Reuters: Why is the yen rising against the dollar despite the earthquake, the potential for a nuclear crisis, and the obvious damage to the Japanese economy?
Nordvig: "When you have risk aversion in Japan, the normal day-to-day outflows that happen in a normal market environment slow down. So the capital outflows just become less and that skews the flows picture, and therefore, you are seeing the yen strengthen.
"Japanese investors have a capital surplus that under normal circumstances they need to deploy abroad. In times of risk aversion, they will probably hold back in buying overseas assets."
Reuters: Are speculative flows also a big part of the strength in the yen?
Nordvig: "There will be systematic traders who have more of a trend-following approach that are likely to be long yen in some form. We have tracked what's going on at the Chicago Mercantile Exchange in the U.S. futures market. Data suggests that long yen positions have increased." (Long yen trades are bets that the currency will strengthen further).
Reuters: Part of the rise in the yen is being attributed to expectations of repatriation flows from Japanese insurers who may sell their foreign assets to contribute to Japan's reconstruction efforts. Are you seeing these repatriation flows?

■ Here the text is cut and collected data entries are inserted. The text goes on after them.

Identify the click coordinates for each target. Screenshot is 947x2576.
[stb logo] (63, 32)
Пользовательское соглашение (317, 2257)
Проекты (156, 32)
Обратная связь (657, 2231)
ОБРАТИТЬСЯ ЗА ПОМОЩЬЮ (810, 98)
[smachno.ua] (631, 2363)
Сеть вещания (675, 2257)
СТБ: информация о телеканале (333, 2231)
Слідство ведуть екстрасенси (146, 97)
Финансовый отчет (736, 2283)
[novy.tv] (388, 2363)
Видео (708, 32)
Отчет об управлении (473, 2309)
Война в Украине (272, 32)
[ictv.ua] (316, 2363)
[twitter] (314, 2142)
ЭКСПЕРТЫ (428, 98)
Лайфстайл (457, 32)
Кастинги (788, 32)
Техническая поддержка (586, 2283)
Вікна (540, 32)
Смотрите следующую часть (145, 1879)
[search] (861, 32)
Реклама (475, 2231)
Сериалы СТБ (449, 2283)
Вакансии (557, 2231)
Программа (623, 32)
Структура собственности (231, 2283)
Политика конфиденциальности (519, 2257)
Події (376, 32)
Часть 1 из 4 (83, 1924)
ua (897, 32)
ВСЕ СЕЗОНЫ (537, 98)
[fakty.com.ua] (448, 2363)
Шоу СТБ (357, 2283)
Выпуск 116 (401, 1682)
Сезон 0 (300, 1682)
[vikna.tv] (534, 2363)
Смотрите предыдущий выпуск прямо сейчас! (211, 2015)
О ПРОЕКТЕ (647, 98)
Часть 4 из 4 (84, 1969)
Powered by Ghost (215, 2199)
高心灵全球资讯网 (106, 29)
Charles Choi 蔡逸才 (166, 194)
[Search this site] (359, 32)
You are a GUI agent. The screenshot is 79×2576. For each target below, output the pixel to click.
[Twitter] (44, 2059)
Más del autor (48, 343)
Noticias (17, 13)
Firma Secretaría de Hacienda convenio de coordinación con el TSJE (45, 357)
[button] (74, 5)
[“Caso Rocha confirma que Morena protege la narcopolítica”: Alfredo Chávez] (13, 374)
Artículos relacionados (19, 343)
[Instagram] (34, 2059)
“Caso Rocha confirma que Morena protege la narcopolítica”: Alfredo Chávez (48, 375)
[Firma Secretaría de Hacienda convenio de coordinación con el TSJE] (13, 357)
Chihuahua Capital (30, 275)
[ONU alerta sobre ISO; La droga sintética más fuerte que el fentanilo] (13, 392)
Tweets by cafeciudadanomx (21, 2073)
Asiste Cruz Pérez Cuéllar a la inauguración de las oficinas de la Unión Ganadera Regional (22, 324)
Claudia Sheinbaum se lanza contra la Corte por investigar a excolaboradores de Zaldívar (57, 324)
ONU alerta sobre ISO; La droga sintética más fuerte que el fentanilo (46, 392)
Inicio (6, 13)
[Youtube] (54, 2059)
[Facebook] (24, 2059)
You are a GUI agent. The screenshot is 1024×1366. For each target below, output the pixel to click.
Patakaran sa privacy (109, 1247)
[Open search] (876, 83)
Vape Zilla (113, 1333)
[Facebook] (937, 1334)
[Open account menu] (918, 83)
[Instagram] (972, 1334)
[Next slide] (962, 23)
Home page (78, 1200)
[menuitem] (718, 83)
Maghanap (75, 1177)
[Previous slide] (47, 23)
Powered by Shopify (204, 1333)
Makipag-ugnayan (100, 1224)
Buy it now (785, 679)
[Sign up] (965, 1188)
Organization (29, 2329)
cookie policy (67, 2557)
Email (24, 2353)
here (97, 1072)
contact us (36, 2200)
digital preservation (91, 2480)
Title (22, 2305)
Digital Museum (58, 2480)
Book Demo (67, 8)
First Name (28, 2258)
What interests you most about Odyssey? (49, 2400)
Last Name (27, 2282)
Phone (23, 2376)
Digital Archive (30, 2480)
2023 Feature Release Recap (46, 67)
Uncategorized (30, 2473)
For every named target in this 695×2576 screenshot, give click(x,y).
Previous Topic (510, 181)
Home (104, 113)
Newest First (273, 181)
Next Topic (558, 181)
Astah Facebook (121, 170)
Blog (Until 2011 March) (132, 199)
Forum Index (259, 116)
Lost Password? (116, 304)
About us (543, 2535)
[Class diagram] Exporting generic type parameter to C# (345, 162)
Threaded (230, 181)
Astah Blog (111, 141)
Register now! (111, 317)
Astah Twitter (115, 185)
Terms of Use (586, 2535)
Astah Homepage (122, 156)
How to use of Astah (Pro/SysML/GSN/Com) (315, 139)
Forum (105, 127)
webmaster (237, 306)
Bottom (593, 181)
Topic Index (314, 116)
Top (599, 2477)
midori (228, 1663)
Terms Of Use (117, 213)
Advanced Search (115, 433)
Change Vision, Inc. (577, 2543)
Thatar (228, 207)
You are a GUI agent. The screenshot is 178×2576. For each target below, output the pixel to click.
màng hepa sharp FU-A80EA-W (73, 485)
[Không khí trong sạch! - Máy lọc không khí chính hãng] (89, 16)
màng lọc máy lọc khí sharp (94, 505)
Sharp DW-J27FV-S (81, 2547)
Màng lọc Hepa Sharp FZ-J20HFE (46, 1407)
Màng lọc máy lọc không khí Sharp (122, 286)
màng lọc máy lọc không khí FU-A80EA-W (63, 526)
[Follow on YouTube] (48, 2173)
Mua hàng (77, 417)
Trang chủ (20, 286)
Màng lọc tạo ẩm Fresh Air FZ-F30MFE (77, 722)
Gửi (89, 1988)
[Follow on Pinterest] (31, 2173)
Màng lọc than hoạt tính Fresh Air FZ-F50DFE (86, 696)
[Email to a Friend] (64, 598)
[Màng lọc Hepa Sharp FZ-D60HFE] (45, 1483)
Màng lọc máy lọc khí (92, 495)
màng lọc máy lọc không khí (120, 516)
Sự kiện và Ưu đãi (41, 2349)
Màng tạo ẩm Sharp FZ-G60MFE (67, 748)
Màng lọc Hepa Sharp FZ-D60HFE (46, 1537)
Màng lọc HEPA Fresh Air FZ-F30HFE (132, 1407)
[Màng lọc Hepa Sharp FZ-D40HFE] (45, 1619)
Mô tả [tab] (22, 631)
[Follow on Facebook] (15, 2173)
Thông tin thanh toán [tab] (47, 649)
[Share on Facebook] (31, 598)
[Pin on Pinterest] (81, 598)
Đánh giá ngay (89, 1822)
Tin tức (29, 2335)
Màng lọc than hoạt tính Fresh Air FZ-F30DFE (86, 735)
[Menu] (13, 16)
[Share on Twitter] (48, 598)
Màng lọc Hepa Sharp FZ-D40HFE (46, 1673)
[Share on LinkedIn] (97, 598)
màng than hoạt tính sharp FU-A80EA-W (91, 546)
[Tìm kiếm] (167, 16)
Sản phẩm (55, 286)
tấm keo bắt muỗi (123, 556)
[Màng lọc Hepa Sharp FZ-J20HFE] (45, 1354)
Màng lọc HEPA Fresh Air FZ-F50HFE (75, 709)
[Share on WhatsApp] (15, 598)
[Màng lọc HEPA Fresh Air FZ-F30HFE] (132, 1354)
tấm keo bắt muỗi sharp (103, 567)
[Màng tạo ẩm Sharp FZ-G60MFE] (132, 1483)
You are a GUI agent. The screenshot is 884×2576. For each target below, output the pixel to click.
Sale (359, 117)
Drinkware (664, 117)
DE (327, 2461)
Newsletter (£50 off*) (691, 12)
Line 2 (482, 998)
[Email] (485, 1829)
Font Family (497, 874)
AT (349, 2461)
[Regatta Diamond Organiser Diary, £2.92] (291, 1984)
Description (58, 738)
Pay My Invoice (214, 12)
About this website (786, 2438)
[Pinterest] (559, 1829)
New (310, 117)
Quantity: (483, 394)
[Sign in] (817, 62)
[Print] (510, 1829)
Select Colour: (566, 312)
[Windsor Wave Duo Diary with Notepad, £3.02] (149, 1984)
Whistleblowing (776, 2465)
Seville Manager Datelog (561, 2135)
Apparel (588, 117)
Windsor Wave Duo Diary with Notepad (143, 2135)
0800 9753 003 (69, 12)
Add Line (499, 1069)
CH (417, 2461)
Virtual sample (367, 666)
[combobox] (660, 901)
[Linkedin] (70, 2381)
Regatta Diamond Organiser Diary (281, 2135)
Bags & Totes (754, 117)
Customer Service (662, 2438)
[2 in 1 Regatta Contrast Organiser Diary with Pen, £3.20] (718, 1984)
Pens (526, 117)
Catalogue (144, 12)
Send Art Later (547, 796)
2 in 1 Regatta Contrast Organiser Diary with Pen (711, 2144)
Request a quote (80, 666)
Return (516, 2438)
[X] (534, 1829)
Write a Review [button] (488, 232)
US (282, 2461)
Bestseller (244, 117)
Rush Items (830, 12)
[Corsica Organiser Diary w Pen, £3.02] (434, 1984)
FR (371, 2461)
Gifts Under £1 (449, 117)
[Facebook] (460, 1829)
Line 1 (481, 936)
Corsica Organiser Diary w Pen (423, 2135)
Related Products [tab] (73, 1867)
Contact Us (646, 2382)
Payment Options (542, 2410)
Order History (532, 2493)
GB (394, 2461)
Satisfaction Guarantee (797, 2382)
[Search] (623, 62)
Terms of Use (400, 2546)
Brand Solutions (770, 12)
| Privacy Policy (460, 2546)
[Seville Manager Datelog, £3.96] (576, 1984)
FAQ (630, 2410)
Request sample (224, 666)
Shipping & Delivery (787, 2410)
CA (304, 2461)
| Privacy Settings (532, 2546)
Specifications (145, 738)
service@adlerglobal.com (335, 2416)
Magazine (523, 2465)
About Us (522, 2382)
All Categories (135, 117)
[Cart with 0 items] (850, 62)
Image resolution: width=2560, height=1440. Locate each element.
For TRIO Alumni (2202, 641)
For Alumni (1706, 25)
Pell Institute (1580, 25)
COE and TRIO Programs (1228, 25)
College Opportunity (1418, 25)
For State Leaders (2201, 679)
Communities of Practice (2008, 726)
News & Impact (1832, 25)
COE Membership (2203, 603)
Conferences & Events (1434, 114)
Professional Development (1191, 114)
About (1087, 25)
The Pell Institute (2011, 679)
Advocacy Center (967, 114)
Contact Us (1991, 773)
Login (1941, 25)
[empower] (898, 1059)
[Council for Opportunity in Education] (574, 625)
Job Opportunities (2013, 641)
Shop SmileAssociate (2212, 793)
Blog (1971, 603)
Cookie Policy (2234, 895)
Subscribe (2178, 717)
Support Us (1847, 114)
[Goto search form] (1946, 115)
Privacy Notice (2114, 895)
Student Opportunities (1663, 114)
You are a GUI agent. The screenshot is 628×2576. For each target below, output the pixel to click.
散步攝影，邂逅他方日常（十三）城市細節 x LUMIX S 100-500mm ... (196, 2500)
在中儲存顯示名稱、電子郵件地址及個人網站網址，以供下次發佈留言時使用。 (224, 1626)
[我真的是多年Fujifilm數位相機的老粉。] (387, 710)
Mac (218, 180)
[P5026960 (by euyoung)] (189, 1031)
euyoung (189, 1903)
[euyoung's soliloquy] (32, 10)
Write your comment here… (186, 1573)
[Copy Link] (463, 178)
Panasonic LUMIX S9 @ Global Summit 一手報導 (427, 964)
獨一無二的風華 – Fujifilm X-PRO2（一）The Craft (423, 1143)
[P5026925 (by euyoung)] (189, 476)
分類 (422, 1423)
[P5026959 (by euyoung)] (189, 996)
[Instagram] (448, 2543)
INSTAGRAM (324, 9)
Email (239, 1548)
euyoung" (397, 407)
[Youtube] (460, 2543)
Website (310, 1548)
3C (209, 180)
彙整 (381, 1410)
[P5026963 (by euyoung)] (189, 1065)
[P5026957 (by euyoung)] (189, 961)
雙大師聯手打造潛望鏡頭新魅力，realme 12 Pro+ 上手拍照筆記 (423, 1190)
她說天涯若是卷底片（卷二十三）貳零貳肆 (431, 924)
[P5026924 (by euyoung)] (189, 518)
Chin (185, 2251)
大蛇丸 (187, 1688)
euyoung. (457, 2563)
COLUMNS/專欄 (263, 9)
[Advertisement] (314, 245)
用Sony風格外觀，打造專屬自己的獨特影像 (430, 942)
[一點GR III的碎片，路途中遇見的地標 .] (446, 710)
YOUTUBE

Nordvig: "Our sense is clearly repatriation is something that has not happened yet. We are not forecasting large-scale repatriations. On the insurance flows, you can calculate the insured amount and how much the government is on the hook for in terms of reinsurance."
Reuters: Do you think insurance flows into the yen would be substantial? Is this enough to boost the yen?
Nordvig: "In a scenario where insured damages amount to $20 billion, the Japanese government is liable for $10 billion, leaving the private sector with another $10 billion. And most of that will be borne by domestic insurers drawing down on yen-based assets. Some of them will be drawn by global reinsurers.
"In any case, a portion of $10 billion at any given time, is not expected to have a dramatic impact on the yen."
Reuters: Where do you see dollar/yen going forward?
Nordvig: "We have a G7 meeting happening in a few hours. And I think the conditions are really in place for intervention now."
"We had a large move since the earthquake hit and in my perspective, the moves have been disorderly. Those are the conditions that you typically would want to stabilize the market in some form. Importantly, given the circumstances in Japan, I don't think there would be foreign opposition to intervention. G7 partners are going to be understanding."
Reuters: At what level do you think Japan will intervene in the market to prop up the dollar versus the yen?
Nordvig: "It would depend on the level of dollar/yen. I would think, that anything under 78 yen would probably trigger intervention immediately."
Reuters; Would it be a unilateral intervention?
Nordvig: "There are three forms of intervention. There is unilateral and coordinated. And then there is something" else.
"We could see an endorsed intervention. You may not see the European Central Bank or the Federal Reserve participate in the intervention, but you could see the G7 endorse the Japanese authorities' move in the FX market. That could help the effectiveness of the move."
Reuters: Do you think the intervention, if it happens, will be effective?
Nordvig: "The last time around, the Japanese intervention produced a 3 percent move in dollar/yen. It could potentially be a bigger move. The only thing is that a lot of Japanese exporters were knocked out of their hedges in their panic move yesterday. They were knocked out of option hedges and they may have a significant need to re-hedge and would look for levels above 80 to get that done. But overall, intervention would be quite effective in stabilizing dollar/yen for the next couple of weeks."
Reuters: Do you now see the dollar falling against the yen in the medium term?
Nordvig: "We haven't changed our forecast on dollar/yen. Our medium-term target is 85 and it might have time to get there. But the overall direction in the medium term is for the dollar to rise."
"Overall, I think we have seen the low in dollar/yen at 76.25 yen."